* Assigned task
Write each line exactly, from the line that holds "[Eintrag ausdrucken <" through the final line of the material, and no other line.
----- Data for review -----
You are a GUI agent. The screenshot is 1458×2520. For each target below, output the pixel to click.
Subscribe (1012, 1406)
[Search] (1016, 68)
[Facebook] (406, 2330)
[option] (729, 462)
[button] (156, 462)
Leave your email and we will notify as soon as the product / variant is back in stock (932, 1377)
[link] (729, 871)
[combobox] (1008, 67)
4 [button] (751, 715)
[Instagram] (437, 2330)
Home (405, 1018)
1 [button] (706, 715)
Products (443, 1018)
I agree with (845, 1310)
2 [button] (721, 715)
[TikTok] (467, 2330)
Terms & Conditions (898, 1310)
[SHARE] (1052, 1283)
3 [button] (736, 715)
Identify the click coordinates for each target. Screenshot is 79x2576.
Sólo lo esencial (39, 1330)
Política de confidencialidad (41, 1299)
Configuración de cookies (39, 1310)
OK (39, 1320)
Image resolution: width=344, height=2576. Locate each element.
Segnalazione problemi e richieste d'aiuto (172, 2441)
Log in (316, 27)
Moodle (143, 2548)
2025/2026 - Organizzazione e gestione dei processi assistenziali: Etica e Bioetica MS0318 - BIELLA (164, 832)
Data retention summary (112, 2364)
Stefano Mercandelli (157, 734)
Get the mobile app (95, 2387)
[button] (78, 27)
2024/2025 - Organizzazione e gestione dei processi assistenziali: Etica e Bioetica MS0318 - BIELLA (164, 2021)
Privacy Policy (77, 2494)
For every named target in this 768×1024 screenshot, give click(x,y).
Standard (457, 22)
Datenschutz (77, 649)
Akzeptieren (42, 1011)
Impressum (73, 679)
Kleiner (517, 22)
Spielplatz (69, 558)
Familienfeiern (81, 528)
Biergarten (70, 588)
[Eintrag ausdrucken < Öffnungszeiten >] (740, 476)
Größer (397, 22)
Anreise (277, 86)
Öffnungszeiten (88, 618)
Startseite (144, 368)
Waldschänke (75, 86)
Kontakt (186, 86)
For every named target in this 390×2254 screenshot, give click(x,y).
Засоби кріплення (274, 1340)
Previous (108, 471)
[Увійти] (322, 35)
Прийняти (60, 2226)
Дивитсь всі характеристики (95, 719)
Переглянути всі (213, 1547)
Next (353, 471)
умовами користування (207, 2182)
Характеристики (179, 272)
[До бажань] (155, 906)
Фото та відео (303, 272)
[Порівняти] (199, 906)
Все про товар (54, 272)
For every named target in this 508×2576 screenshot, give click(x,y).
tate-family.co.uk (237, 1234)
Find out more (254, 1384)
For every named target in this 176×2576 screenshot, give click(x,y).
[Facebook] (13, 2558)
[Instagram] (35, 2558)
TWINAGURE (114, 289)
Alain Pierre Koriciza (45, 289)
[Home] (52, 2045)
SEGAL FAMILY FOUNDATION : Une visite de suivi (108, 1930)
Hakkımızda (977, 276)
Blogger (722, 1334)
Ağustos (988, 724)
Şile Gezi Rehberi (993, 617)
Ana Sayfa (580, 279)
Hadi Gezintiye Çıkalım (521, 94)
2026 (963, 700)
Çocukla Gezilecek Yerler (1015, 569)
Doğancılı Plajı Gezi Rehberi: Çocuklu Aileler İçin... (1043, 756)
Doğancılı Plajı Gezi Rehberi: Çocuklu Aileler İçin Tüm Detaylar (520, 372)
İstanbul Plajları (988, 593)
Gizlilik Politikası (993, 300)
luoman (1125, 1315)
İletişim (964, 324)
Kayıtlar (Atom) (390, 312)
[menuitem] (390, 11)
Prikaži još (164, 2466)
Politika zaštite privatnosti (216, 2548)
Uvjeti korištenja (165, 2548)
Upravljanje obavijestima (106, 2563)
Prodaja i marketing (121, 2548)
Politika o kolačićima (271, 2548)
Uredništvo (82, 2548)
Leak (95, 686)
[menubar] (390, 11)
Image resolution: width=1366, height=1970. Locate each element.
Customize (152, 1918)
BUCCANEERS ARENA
-----
* Exercise result
[Eintrag ausdrucken < Öffnungszeiten >] (740, 476)
Größer (397, 22)
Anreise (277, 86)
Öffnungszeiten (88, 618)
Startseite (144, 368)
Waldschänke (75, 86)
Kontakt (186, 86)
For every named target in this 390×2254 screenshot, give click(x,y).
Засоби кріплення (274, 1340)
Previous (108, 471)
[Увійти] (322, 35)
Прийняти (60, 2226)
Дивитсь всі характеристики (95, 719)
Переглянути всі (213, 1547)
Next (353, 471)
умовами користування (207, 2182)
Характеристики (179, 272)
[До бажань] (155, 906)
Фото та відео (303, 272)
[Порівняти] (199, 906)
Все про товар (54, 272)
For every named target in this 508×2576 screenshot, give click(x,y).
tate-family.co.uk (237, 1234)
Find out more (254, 1384)
For every named target in this 176×2576 screenshot, give click(x,y).
[Facebook] (13, 2558)
[Instagram] (35, 2558)
TWINAGURE (114, 289)
Alain Pierre Koriciza (45, 289)
[Home] (52, 2045)
SEGAL FAMILY FOUNDATION : Une visite de suivi (108, 1930)
Hakkımızda (977, 276)
Blogger (722, 1334)
Ağustos (988, 724)
Şile Gezi Rehberi (993, 617)
Ana Sayfa (580, 279)
Hadi Gezintiye Çıkalım (521, 94)
2026 (963, 700)
Çocukla Gezilecek Yerler (1015, 569)
Doğancılı Plajı Gezi Rehberi: Çocuklu Aileler İçin... (1043, 756)
Doğancılı Plajı Gezi Rehberi: Çocuklu Aileler İçin Tüm Detaylar (520, 372)
İstanbul Plajları (988, 593)
Gizlilik Politikası (993, 300)
luoman (1125, 1315)
İletişim (964, 324)
Kayıtlar (Atom) (390, 312)
[menuitem] (390, 11)
Prikaži još (164, 2466)
Politika zaštite privatnosti (216, 2548)
Uvjeti korištenja (165, 2548)
Upravljanje obavijestima (106, 2563)
Prodaja i marketing (121, 2548)
Politika o kolačićima (271, 2548)
Uredništvo (82, 2548)
Leak (95, 686)
[menubar] (390, 11)
Image resolution: width=1366, height=1970. Locate each element.
Customize (152, 1918)
BUCCANEERS ARENA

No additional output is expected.